The download page doesn't show anything particularly helpful if you're on an unsupported platform (eg Linux). From the source:

window.onload = function detectOS(){

   if (navigator.userAgent.indexOf("Mac")!=-1) window.location.replace("/download/mac");

   if (navigator.userAgent.indexOf("Win")!=-1) window.location.replace("/download/windows");

   if (screen.width <= 992) {window.location.replace("/download/other-device");};

   return undefined;
}


It's a very cool product, which I've only used briefly.

However, product aside, their promotional videos are _phenomenal_. Not sure if they are making these in-house or some company is putting them together, but someone is doing a great job.


Both this video (https://sandwich.co/work/descript-video/), and their original promotional video (https://sandwich.co/work/its-how-you-make-a-podcast/), were done by Sandwich.


Just watched a few more of their videos and they are indeed great: https://sandwich.co/work/category/featured/

But--potentially dumb question--where the heck would you encounter these videos in the wild? These sadly aren't e.g. the types of video I see as Youtube ads.


That's amazing, so fun to watch and feels 0% forced. I'm impressed.


Could anyone spit ball the cost of such a video?

I'll try: $100k (USD)

Higher or lower?


From their FAQ [0]:

“Typically, $200K is a good starting point, though we’ll also work with a lot more. If you’re a startup with an idea we absolutely have to get behind, we can get creative with equity.“

[0] https://sandwich.co/faq/


Depends entirely on who you hire and how much you let them know about your budget. I am confident that I saw a HN post years ago that mentioned Sandwich starts at $250k but again client work is almost always very negotiable.


Wow, it’s good but $250k is a shedload of cash, you could hire 3 people in this field for a year for that (certainly in London). They could do all your training material too...


I'm sure it blows up when you need actors and studios.


I’m not sure you’ve noticed but there are more actors than there are jobs. The actual shoot time for something like this is what 2-3 days. Let’s budget a crazy $50000 for those things (reality - you’d be hard pushed to spend $20k).


The FAQ answer that says $200k should probably be authoritative, but... I'm just guessing Sandwich is actually surprisingly flexible about budgeting.

They do have a series where they shot three videos at three different budget levels ($1k, $10k, $100k) for the same product (https://sandwich.co/clients/wistia/). Take from that what you will...


This is amazing, I wonder how I can do this offline, using open source tools.

Are there any really good open source speech to text programs? I imagine it's going to involve a pre-trained neural net.

[update] Following a thread https://news.ycombinator.com/item?id=20097542

It looks like I might be able to do this (speech recognition) in less than real time (because I don't have a GPU) using https://github.com/mozilla/DeepSpeech


> Are there any really good open source speech to text programs?

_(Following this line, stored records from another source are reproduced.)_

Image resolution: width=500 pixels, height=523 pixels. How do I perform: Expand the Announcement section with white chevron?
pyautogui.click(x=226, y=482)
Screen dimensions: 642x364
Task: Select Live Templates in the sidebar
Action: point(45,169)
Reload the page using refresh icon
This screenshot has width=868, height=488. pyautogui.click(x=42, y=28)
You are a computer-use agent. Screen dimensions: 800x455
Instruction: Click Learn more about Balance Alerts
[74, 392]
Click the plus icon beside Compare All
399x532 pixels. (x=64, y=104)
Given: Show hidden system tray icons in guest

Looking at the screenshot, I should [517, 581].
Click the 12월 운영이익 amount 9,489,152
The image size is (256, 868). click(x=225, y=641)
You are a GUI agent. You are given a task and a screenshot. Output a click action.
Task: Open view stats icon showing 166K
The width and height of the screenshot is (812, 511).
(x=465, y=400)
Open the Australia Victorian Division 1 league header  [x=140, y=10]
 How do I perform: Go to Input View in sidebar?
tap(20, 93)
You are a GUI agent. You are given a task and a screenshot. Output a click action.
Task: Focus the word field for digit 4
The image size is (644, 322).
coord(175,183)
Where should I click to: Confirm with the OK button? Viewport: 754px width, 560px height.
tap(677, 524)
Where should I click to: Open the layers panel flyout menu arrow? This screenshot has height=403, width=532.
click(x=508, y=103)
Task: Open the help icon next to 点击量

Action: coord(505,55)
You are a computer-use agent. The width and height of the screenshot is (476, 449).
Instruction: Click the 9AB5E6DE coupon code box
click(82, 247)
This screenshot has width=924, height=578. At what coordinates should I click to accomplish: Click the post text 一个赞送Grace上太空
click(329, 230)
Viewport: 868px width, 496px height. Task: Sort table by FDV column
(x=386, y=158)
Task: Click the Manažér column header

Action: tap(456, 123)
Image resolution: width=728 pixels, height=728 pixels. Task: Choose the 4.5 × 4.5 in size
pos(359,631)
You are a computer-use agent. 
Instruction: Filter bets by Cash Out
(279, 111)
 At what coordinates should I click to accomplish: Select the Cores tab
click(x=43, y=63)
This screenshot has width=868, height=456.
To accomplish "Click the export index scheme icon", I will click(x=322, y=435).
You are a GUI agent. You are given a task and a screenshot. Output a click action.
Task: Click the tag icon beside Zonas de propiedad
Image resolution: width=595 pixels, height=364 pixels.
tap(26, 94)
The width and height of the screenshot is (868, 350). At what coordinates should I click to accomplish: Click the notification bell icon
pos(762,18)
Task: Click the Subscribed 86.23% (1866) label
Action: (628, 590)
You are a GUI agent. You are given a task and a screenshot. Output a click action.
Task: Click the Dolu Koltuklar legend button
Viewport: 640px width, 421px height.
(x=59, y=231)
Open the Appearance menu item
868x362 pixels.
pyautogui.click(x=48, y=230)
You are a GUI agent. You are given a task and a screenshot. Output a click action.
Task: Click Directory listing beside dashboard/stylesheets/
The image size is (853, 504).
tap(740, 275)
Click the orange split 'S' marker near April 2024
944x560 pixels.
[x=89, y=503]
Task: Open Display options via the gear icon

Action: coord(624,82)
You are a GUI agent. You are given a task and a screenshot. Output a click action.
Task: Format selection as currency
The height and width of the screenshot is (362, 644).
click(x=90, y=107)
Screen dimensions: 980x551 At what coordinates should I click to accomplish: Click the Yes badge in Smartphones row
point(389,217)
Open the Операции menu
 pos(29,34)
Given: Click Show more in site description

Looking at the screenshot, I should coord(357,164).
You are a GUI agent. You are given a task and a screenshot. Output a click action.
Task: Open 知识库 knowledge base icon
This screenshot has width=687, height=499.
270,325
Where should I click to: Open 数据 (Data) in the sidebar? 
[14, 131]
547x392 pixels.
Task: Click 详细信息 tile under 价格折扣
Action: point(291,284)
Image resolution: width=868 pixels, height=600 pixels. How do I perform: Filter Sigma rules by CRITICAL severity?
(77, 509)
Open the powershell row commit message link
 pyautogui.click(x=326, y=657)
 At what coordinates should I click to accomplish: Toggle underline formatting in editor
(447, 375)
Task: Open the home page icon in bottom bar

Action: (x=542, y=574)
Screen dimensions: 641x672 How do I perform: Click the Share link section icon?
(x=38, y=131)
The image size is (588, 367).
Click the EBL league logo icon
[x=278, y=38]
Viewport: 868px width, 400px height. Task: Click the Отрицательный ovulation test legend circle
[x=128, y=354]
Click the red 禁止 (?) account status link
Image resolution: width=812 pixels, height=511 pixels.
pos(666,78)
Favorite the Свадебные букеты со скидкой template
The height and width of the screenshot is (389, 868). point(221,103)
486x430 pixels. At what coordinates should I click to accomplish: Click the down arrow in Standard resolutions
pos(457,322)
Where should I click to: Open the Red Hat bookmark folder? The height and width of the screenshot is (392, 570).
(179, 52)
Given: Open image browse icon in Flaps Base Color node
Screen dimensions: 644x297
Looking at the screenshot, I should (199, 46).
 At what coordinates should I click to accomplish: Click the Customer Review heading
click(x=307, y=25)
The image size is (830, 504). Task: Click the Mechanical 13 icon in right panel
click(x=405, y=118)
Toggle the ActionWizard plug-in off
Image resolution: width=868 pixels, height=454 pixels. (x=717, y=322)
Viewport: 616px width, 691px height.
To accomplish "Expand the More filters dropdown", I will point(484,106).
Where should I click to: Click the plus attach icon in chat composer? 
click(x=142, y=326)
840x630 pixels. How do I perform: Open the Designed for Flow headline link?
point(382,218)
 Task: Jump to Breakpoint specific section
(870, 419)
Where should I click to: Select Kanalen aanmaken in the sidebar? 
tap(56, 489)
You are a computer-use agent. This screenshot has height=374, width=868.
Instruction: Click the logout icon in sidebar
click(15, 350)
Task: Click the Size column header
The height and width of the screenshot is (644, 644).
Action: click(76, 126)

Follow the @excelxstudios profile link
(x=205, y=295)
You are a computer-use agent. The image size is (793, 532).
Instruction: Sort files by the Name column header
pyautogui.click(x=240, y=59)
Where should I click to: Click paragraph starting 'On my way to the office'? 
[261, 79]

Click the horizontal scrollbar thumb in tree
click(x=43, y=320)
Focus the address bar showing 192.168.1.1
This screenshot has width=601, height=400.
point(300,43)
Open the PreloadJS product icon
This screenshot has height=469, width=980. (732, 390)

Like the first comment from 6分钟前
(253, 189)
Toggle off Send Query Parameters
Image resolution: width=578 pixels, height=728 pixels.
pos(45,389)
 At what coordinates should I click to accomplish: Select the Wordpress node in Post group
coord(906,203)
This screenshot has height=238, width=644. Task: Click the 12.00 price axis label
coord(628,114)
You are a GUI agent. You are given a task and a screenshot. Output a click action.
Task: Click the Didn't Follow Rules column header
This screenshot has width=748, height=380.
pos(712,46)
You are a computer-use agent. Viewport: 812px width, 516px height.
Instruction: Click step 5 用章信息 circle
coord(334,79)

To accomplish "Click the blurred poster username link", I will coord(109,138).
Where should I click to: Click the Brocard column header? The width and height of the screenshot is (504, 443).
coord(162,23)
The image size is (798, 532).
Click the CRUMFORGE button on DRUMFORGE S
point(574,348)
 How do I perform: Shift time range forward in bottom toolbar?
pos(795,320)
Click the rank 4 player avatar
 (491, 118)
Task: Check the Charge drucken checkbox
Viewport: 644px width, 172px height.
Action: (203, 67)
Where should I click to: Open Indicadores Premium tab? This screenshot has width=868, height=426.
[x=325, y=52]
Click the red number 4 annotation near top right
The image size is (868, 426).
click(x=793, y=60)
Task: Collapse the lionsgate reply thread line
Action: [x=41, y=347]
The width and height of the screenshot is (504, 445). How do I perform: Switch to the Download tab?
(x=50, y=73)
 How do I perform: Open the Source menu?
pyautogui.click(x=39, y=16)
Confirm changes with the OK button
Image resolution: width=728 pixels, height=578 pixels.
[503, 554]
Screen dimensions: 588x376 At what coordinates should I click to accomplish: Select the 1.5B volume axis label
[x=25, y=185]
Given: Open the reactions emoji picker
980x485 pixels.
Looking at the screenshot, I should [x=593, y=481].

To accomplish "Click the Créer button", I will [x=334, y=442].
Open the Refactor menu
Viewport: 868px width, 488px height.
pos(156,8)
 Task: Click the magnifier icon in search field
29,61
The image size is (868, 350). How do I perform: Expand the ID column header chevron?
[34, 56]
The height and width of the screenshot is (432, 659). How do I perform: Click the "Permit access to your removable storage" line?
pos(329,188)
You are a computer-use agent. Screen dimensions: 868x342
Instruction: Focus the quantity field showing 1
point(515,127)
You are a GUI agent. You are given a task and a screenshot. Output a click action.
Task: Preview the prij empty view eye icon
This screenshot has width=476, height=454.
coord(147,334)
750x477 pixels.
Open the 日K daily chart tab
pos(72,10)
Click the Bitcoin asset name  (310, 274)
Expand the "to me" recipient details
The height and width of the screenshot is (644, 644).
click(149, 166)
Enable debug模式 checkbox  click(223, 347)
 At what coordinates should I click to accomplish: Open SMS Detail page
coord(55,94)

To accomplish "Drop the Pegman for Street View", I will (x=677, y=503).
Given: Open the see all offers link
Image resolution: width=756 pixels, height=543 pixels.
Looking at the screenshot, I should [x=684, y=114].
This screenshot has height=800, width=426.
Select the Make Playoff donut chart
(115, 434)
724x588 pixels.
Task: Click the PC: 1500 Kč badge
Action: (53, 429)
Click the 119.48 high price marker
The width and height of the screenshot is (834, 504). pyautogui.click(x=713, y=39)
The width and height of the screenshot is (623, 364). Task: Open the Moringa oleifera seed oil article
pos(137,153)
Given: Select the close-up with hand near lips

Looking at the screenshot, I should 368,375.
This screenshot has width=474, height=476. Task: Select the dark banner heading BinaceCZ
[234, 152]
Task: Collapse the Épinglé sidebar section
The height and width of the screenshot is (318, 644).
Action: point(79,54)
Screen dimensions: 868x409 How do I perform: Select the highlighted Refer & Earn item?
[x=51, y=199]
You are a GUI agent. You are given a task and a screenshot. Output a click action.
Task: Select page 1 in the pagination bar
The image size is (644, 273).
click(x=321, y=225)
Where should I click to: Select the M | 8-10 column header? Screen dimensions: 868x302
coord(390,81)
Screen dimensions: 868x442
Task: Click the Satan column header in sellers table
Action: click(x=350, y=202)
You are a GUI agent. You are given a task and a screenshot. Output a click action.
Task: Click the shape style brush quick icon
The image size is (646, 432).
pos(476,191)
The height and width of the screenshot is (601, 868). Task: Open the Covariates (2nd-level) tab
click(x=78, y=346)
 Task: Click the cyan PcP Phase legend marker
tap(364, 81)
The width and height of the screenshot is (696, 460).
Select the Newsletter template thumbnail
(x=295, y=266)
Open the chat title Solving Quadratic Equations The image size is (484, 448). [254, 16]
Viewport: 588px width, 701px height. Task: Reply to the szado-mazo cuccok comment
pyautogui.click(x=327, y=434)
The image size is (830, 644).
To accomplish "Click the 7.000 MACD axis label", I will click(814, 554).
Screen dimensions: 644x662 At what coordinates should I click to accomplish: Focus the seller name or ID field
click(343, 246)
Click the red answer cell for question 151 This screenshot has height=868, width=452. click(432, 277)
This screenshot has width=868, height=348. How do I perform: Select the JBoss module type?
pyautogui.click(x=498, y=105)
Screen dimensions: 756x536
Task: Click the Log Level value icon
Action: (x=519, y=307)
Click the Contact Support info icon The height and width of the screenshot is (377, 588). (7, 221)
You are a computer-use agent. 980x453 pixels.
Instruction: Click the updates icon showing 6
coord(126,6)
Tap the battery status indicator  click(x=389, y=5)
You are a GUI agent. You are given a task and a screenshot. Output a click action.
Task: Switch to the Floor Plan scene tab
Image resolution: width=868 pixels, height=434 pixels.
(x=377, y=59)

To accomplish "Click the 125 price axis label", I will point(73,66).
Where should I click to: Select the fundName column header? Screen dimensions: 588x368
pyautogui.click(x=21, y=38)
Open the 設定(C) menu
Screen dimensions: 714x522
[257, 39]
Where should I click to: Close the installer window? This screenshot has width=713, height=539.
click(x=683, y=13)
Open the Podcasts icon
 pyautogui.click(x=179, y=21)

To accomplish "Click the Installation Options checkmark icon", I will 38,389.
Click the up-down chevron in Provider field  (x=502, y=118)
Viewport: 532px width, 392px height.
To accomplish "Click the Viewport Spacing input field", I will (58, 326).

I've looked into the field this year (exploring to build a product in a similar niche to Descript), but everything I've encountered and tested is severly lacking (including Descript).

There are no good text(!) speech recognition programs in general. This is in contrast to sentence speech recognition which is decent.

Once you go beyond a single sentence you encounter a lot more problems which are generally under-researched (or at the minimum under-productivized), like sentence boundary detection, punctuation, etc..


Yes, there are really good open source speech to text tools (automatic speech recognition (ASR) is the common name for that).

Kaldi (https://kaldi-asr.org/) is probably the most well known, and supports hybrid NN-HMM and lattice-free MMI models. Kaldi is used by many people both in research and in production.

Lingvo (https://github.com/tensorflow/lingvo) is the open source version of Google speech recognition toolkit, with support mostly for end-to-end models.

ESPNet (https://github.com/espnet/espnet) is good and well known for end-to-end models as well.

RASR (https://github.com/rwth-i6/rasr) + RETURNN (https://github.com/rwth-i6/returnn) are very good as well, both for end-to-end models and hybrid NN-HMM, but they are for non-commercial applications only (or you need a commercial licence) (disclaimer: I work at the university chair which develops these frameworks).

Wav2Letter (https://github.com/facebookresearch/wav2letter), the tool by Facebook.

These are probably just the most well known. There are many others as well. DeepSpeech is inferior to all the ones above, but maybe simpler.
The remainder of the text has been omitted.